* [Task instructions]: In the World Chocolate Day text below, copy word for word the passage that opens with the words containing "World Chocolate Day, which" and closes with "and south America.".

World Chocolate Day, which is celebrated annually on 7 July, not only gives us an excuse to indulge in delicious treats, but also marks the introduction of the food to Europe in 1550 – until this point, chocolate was only known to indigenous communities in Mexico and parts of central and south America.
But, as much as we love devouring chocolate, it is important to acknowledge that it frequently contains problematic ingredients, such as palm oil, which is one of the biggest contributors to deforestation, and cocoa, which is an industry fraught with modern slavery. Furthermore, chocolate often comes packaged in layers of non-recyclable plastic, as well as foil.
The good news, however, is that many brands and consumers are changing their approach to making and buying chocolate, and bringing the issues associated with it to the fore.
One such brand leading by example is Tony’s Chocolonely, which openly shares the details of its supply chain and pays farmers a living wage that is relevant to the size of their farms and families.
So, while there’s no need to boycott chocolate altogether, it is worth considering the alternatives to large conglomerates, with lots of small, independent brands now going further than Fairtrade and working to change the system from the inside. While you may pay a premium, chocolate is a luxury that we should be paying a fairer price for.
Whether you prefer milk, dark or white, we’ve put together a comprehensive guide to help you put together a sweet feast and celebrate World Chocolate Day in style. Happy eating!
Tony’s Chocolonely milk chocolate bar, 180g: £3.50, Waitrose.com
Tony's Chocolonely's range of vegan chocolate is some of the best, not least because of its taste, but also because of its ethical ethos. Featuring in our round-up of the best ethical chocolate brands, our tester praised it for working directly with farmers and investing in farming co-operatives, as well as paying extra premiums on top of Fairtrade prices. “It sees itself as an ‘impact’ company that makes chocolate, rather than just simply a chocolate producer,” our reviewer wrote. “When you open the bar, you’ll notice the pieces of chocolate are not in perfectly formed squares, and this is to represent how the money made from cocoa is unevenly divided.” The flavours on offer are equally as great, ranging from milk chocolate to dark and milk chocolate pretzel.
The Chocolate Society box of the month: £65, Chocolate.co.uk
Winning best buy in our review of the best chocolate subscription boxes, The Chocolate Society is a monthly box for chocolate lovers. Experimental in ingredients, flavours and techniques, Valrhona-trained chocolatier Alasdair Garnsworthy creates small batches of seasonal, monthly boxes out of a professional chocolate kitchen down in rural Somerset.

* [Provided records]:

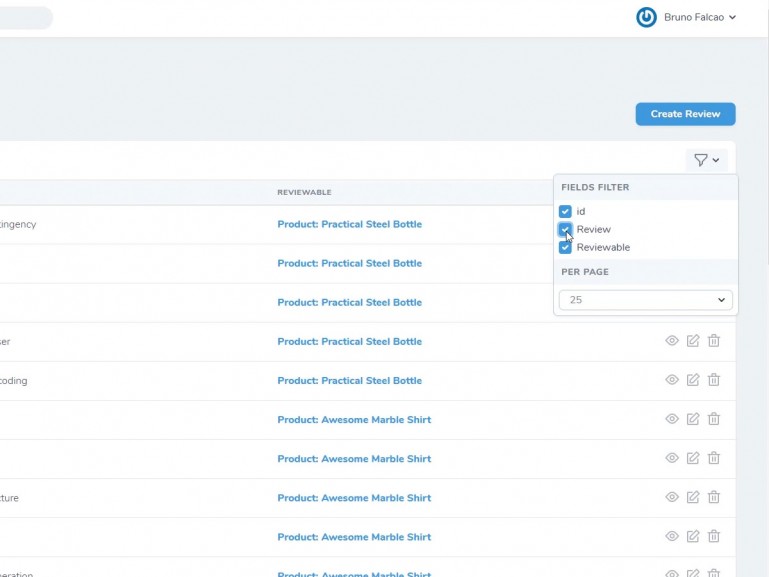Toggle the Review field checkbox
The height and width of the screenshot is (577, 769).
coord(565,229)
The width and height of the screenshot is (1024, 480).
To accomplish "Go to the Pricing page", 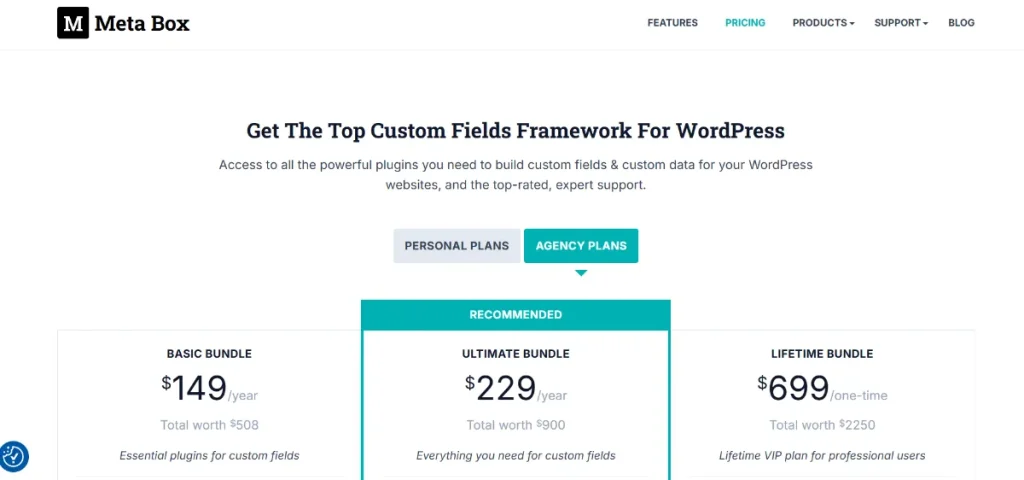I will tap(745, 23).
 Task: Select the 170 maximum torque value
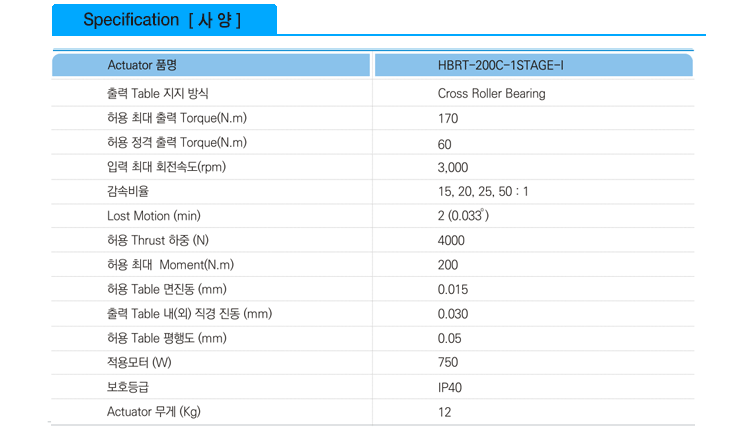[448, 118]
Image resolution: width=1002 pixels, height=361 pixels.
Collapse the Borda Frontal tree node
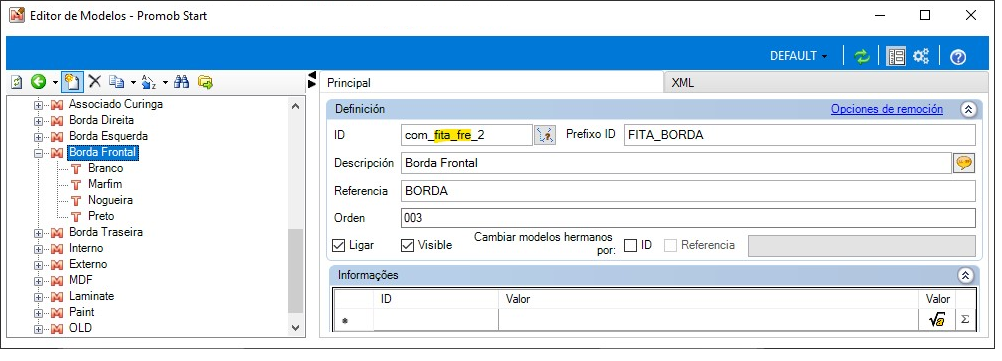pyautogui.click(x=38, y=153)
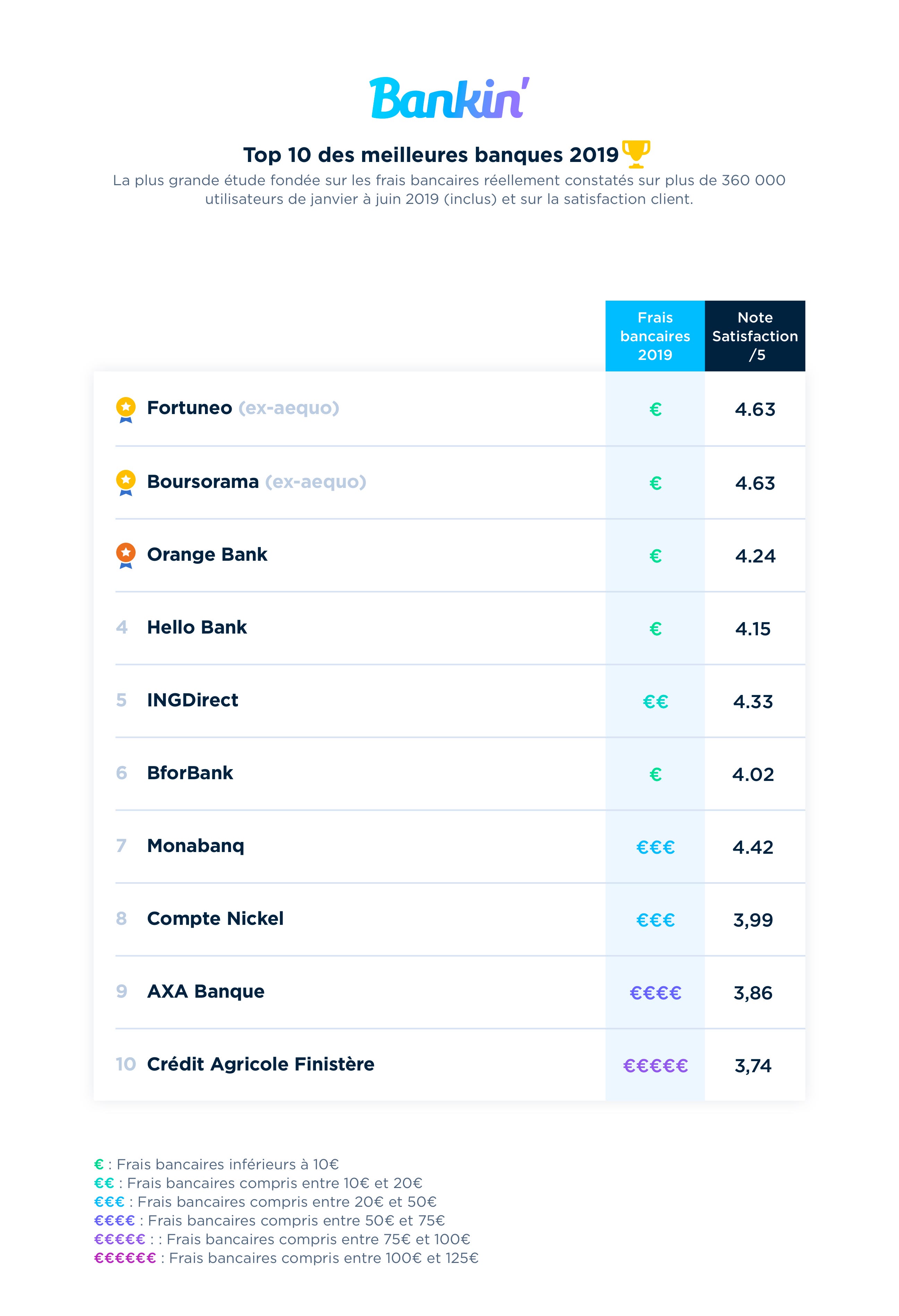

* [Answer to the problem]:
World Chocolate Day, which is celebrated annually on 7 July, not only gives us an excuse to indulge in delicious treats, but also marks the introduction of the food to Europe in 1550 – until this point, chocolate was only known to indigenous communities in Mexico and parts of central and south America.